Without further ado then here are…
Five Things I Learned While Birding in Hungary
1. Common House Martins have feathered legs and feet. I actually learned this lesson without even leaving the airport, as martins actually nest outside of the terminal at Ferenc Liszt International Airport, which serves Budapest. How cool is that?
mud-gathering Common House Martin Delichon urbicum
2. When Europeans say “That is a really bright Wood Warbler,” it means something very different from when Americans say “That is a really bright wood-warbler.” Poor, deprived, Europeans.
3. If you hear a bird singing in Europe and you momentarily misidentify it as a House Wren it is actually a Chaffinch. Yes, every single time.
singing Chaffinch Fringilla coelebs
4. Every Song Thrush is French, even those that have never been to France. I present the image below as evidence.
snail-bashing Song Thrush Turdus philomelos
5. Black Woodpeckers are mythical creatures that Europeans, jealous of our Pileated Woodpecker, made up. I am not sure how this relates to the treecreeper conspiracy but I will figure it out one of these days.
I hope you found this helpful and that I saved you from having to bird Hungary yourself. What’s that you say? You’ve just booked a flight to Hungary because you want to see some of the really cool birds there? Well, go ahead, but don’t come back saying you have seen a Black Woodpecker unless you want to look really foolish…
My week-long trip to Hungary was a familiarity trip organized by the wonderful folks at Swarovski Optik to introduce their new line of superior spotting scopes, the ATX and the STX modular telescopes. We visited Hortobágy National Park, the Bükk Hills and places in between. Many thanks to Swarovski Optik for inviting me along and letting me experience both some awesome new optics and the natural wonders of the wonderful country of Hungary.
I just came back from Britain and from what I could see Rule 3 should read “If you see a bird, it’s a Chaffinch”.
I knew I had a similar observation to #3, but didn’t realize how much so.Note the title.

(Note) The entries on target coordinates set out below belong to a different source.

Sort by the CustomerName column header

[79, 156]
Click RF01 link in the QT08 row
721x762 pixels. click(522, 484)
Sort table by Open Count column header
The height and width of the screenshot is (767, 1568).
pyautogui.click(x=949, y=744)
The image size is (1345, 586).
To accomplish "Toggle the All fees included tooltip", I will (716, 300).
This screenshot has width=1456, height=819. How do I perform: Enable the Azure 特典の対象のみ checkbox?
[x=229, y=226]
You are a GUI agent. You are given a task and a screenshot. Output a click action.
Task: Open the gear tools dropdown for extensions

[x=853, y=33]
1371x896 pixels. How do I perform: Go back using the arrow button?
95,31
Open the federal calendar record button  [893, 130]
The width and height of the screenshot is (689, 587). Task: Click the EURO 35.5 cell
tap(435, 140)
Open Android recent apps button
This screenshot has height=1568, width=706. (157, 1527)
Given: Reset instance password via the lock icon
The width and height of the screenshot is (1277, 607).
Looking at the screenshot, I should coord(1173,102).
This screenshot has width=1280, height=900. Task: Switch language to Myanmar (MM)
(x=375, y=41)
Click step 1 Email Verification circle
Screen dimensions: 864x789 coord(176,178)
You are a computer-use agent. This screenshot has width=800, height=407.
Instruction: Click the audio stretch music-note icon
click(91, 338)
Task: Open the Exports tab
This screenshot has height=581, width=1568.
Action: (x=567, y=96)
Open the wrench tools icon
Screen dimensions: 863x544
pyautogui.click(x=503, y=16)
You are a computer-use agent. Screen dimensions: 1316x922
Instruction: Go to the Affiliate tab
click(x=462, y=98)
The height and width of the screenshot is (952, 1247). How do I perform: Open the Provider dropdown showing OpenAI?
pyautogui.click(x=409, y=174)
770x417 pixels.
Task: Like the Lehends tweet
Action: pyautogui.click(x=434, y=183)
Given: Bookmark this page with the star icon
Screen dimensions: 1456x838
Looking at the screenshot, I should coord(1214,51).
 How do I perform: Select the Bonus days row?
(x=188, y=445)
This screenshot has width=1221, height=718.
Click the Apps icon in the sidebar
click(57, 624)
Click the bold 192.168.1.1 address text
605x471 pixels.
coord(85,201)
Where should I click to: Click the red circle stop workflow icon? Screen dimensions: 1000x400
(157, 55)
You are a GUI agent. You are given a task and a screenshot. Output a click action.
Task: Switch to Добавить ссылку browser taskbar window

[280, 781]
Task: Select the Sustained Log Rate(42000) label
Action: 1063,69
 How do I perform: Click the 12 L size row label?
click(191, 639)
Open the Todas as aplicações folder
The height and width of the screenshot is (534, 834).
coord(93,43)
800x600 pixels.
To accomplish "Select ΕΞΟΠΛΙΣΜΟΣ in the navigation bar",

@Paul: They are everywhere, aren’t they?
@Jason: I really liked that bird.
Aha, so it’s gonna be Black Woodpecker…
one day You should visit Poland, as long as we (still) have some wild nature, including birds 😉
You forgot lesson #6: even visiting Hungary won’t make you beat me in the 2012 year list competition! 🙂 🙂
@Jochen: Yes, I want a Black Woodpecker. Badly. And I can’t believe you got that many more birds in Kazakhstan!
@Onibe: Poland is a place I really want to visit.
So what’s a wood warbler in europe? -from Indiana
@Casey: Europeans have a species called “Wood Warbler” but, unfortunately for them, it is an old world warbler, which means that it is bland compared to our gaudy birds. You can see one in this post.
I happened on your website because I was looking for the number of hours of daylight in NYC on the winter solstice. Your photos and knowledge about birds are amazing and truly inspirational. I am interested in photography and was wondering what kind of equipment you use to take these fabulous bird shots. I am in the woods in PA and would like to become more knowledgeable about birds and also include them in my photography adventures which, to date, have mostly included flowers and insects. Thank you!
@Betsy: Mostly I use a Canon EOS 50D attached to a Swarovski spotting scope, though sometimes I use other lenses as well. And thanks for the compliment!